Stop jokes
We should stop.
Wait, but who is the orphan going to tell?
The boomerang!
Guys, this has to stop. Let's tell their parents. Oh wait...
So, as a school shooter, I try to remember my ABC's. A, B, C, D, E, F, GUN!
And I basically stop at G, since no students ever speak to me about the rest.
B: Can you please stop roasting me?
A: At least the "roasting" that I did to you didn't burn you to death.
Me calling the orphan kid from school: "Hello, are your parents home?"
The orphan kid: *starts sobbing* "STOP CALLING HERE!"
Memes
When I saw this, I couldn’t stop laughing
Q: What did people say when Kim Kardashian was at the beach?
A: Stop littering!
Hey guys, can we stop making these jokes? If my mom sees this, I will never see the sun again.
Oh . . .
:(
Continue.
To stop my password from getting hacked, I changed it to something difficult to crack: "StrongBrazilianNut111".
How do you know when a fat person stops eating? You read about it in the obituary.
How do you stop an argument between two deaf people? Switch off the lights.
How do you stop all homophobic heterosexual white men from using all public men's restrooms at a rest area?
Make sure that all public men's restrooms at the rest area are always occupied with gay men that have long and thick big cocks, regardless of skin color.
Stop with the dead baby jokes.
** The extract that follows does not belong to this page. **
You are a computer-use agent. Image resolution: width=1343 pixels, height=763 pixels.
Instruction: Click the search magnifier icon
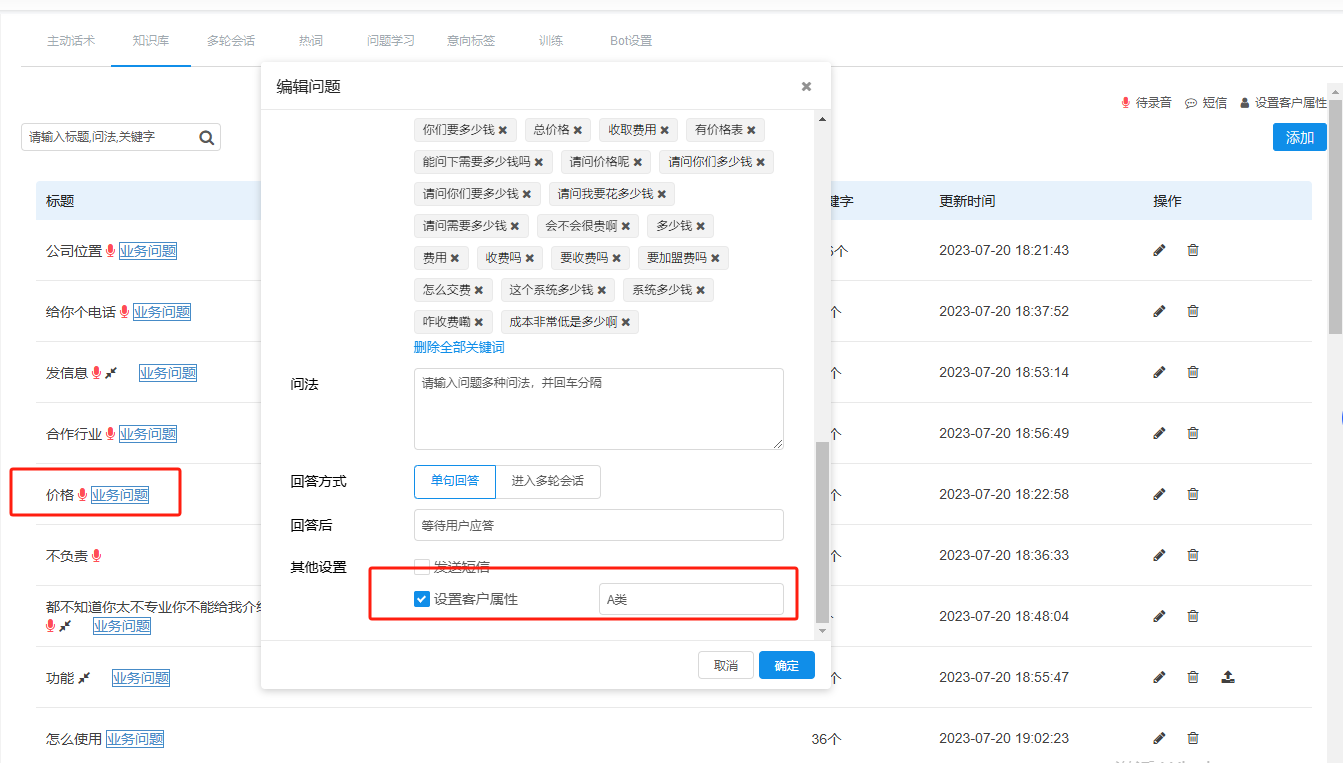[207, 138]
We're running out of babies.
I would try to stop rapists, but force would be an option for it.
There was a kid being mean to another kid at an orphanage. The kid said, "Stop!" but the mean one said, "What are you going to do? Call your mommy?"
Imagine you are getting eaten by an alligator. What do you do?
Stop imagining!
So I told an orphan to slap themselves until they are wanted. I came back the next day to see them slapping themselves. Then I stopped them and told them to punch themselves.
The next day I saw a dead orphan.
Kid 1: Guys, stop making 9/11 jokes. My dad died in 9/11.
Kid 2: Sorry, I didn't know.
Kid 1: He was the best fighter pilot in all of Saudi Arabia.
How do you stop a dog from humping your leg?
Suck its cock.
2k14 was so realistic when I switched to Kobe, the pass button stopped working.
My friends told me to stop making suicide jokes, so I hanged on.